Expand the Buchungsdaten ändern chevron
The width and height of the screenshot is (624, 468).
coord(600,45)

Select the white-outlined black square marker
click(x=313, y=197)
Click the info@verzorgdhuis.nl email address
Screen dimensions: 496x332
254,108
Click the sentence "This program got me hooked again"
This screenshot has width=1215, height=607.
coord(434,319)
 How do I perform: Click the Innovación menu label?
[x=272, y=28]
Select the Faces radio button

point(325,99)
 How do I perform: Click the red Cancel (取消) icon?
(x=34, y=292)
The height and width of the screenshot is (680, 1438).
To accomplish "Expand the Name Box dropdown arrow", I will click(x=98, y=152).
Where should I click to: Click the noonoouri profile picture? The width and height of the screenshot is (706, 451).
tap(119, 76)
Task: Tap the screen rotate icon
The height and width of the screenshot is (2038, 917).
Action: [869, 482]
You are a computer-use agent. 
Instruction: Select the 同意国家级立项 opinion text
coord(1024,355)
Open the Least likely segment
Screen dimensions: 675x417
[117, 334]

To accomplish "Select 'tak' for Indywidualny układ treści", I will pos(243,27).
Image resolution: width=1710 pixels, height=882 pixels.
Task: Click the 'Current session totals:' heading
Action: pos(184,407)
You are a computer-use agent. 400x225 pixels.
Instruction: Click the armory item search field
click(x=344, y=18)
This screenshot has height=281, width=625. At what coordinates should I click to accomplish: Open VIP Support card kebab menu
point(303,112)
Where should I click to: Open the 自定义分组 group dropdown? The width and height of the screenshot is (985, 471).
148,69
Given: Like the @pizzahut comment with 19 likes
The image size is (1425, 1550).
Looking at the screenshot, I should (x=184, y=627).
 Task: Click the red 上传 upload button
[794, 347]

### [EXERCISE AIM]
State the count of lines in the material above that include "computer", with no other words.

### [WRITTEN RESPONSE]
2